Franklin group helps refugees in Poland

The Outreach Foundation in Poland
Posted at 8:12 PM, Mar 21, 2022
and last updated 2022-03-21 21:12:27-04

NASHVILLE, Tenn. (WTVF) — As millions flee Ukraine to neighboring countries, one Franklin group is trying to help.

The Outreach Foundation has a group in Poland aiding refugees as thousands cross the border.

Images at Warsaw Central Railway Station show hundreds sleeping on the floor. It's served as a center for people fleeing the war.

Ukrainian refugees sheltering in Warsaw train station

The Outreach Foundation is a Franklin-based refugee help group who currently have a team of people in Warsaw.

"We know through other experiences with this type of situation in Syria, in Lebanon, in South Sudan, in Ethiopia, this type of situation goes on for years," said Mark Mueller, director of the foundation.

Mueller said he and the team will be there for about a week.

They've already connected with hundreds of refugees providing food, water, clothing and as much transportation as they can.

"That doesn't even begin to address the trauma and all the feelings that the refugees have had to navigate in this whole process," he said.

Len's Outreach Team

Mark is connecting with people like Lena Vasylevska, a refugee who fled Ukraine on February 24, the day the bombing started.

She said it took days to get into Poland.

"People keep coming," said Vasylevska. "With all the bombings and all the war that's constantly happening in Ukraine we will have people cross the border as long as this is going on."

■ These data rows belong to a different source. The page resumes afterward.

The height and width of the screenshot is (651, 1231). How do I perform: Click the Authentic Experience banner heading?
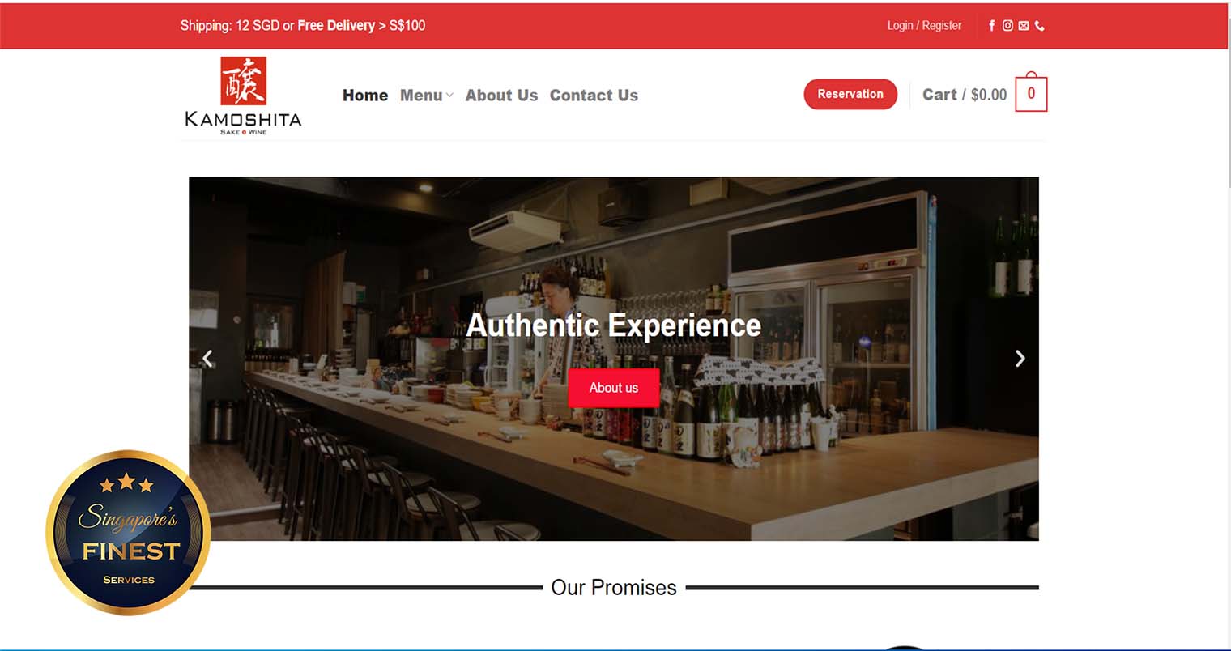[614, 326]
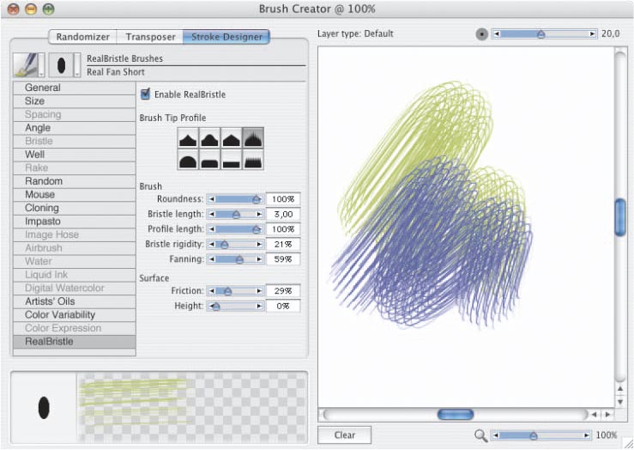Open the brush category picker dropdown
634x450 pixels.
29,65
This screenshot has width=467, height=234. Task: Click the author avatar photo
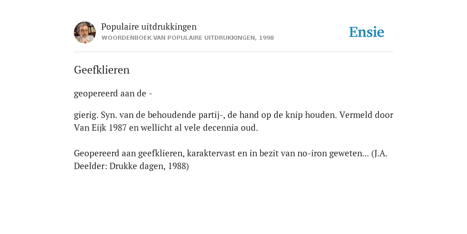(85, 32)
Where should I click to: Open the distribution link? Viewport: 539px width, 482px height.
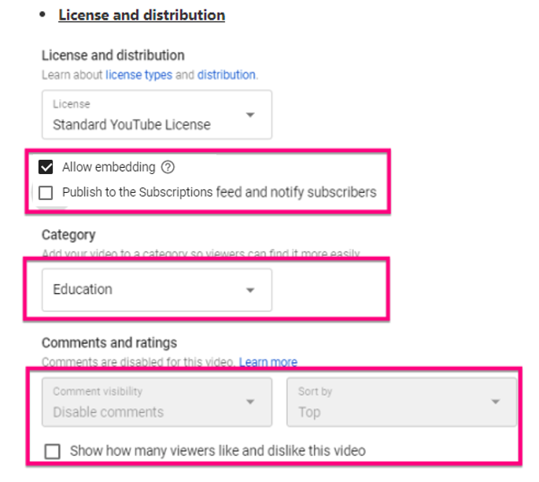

Vasylevska took pictures during her journey. She captured the huge line of cars to get into Poland and incredibly sad sights crosses in rubble.

Crosses in Ukraine

The text reads "Here is what they look like now". Written on two cross are the names Ivan Met, born December 4, 2009 and Maria Met, born February 14, 1980.

Mueller said there are 300,000 refugees in the Warsaw area right now.

150,000 of those are children.

Children sleeping along train station wall in Poland

Some sleeping along the walls of the train station on the floor.

Mueller thinks this is just the beginning.

"There's nothing to go back to," he said. "You can look at the scenes of the devastation in Kyiv or the devastation throughout Ukraine. It's the start of a new way of life that unfortunately needs everybody's help."

Crowd under the ruins in Ukraine

The Outreach Foundation said this is just their first trip.

They're using some of their money to also send aid to places like hospitals in Kyiv that are in desperate need of medical supplies.